> _WRITTEN REQUEST_
Please state the one way the writer of the passage on marriage was still able to love Eric while recuperating.

So what’s the number one thing that comes in between you and your spouse “finding” each other? Schedules and stress? Disappointments and hurts? Health issues?
If you struggle to find each other amidst your schedules, consider refining your priorities and setting aside some sacred time for your marriage. I’ve never heard anyone regret making a weekly date night a priority, but I have known couples who regretted all the time and energy they spent elsewhere.
If it’s disappointments and hurts that have piled up between you, pray over those places in your heart and relationship. Commit them to the Lord’s grace and seek to replace the hurt with forgiveness. Consider going to a Christian marriage conference or getting some outside input to help you.
If health issues or “season of life” transitions (like a new baby or maybe an elderly parent who has moved in) have changed the way you and your spouse connect, pray for the Lord to show you ways to express your love in light of the new needs your marriage now carries. Over the course of this last year, I’ve personally had health issues that really zapped ability to be very giving. I hated feeling so needy. Eric carried more responsibility and concern while I wasn’t well. As I spent time recuperating, feeling a host of unwanted things, the one way I was still able to love on my man was praying for him. I prayed so much for him this year. Real love doesn’t just look one way. It runs deep enough so that when life comes and piles on top of it, those waters are still flowing strong beneath the surface.
I’m praying the Lord would grant you grace in your marriage to keep trying and seeking the other out, even if you have your “hits and misses.”

> _SOURCE EXCERPT_

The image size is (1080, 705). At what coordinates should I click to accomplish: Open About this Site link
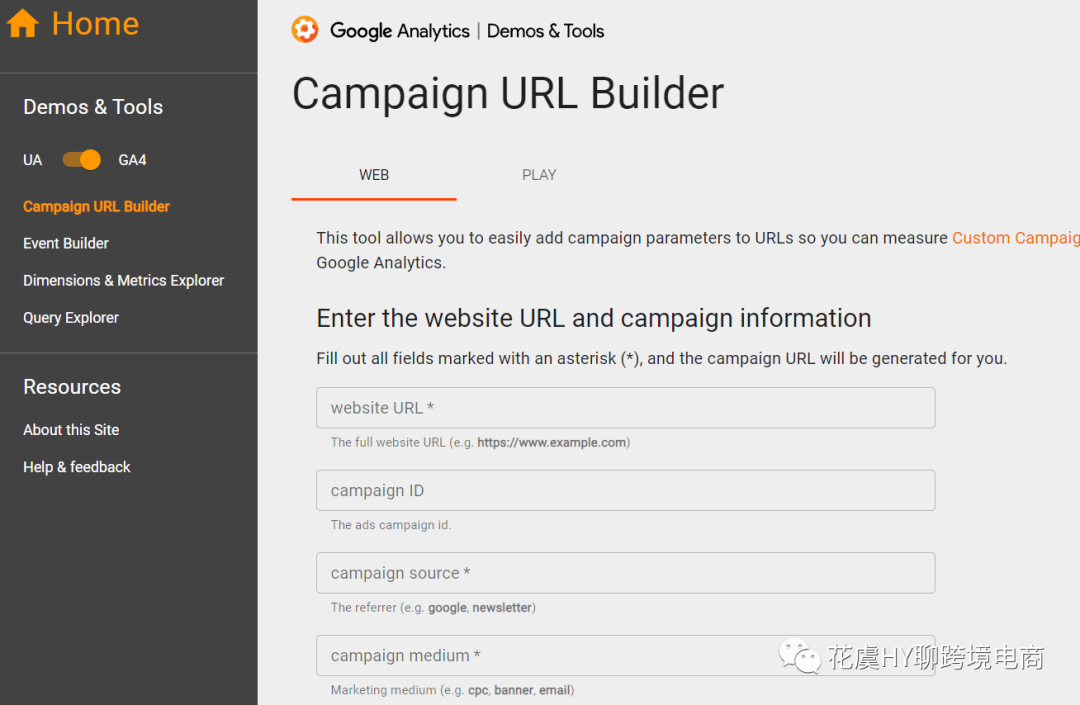(x=71, y=430)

> _TASK RESULT_
By praying for him.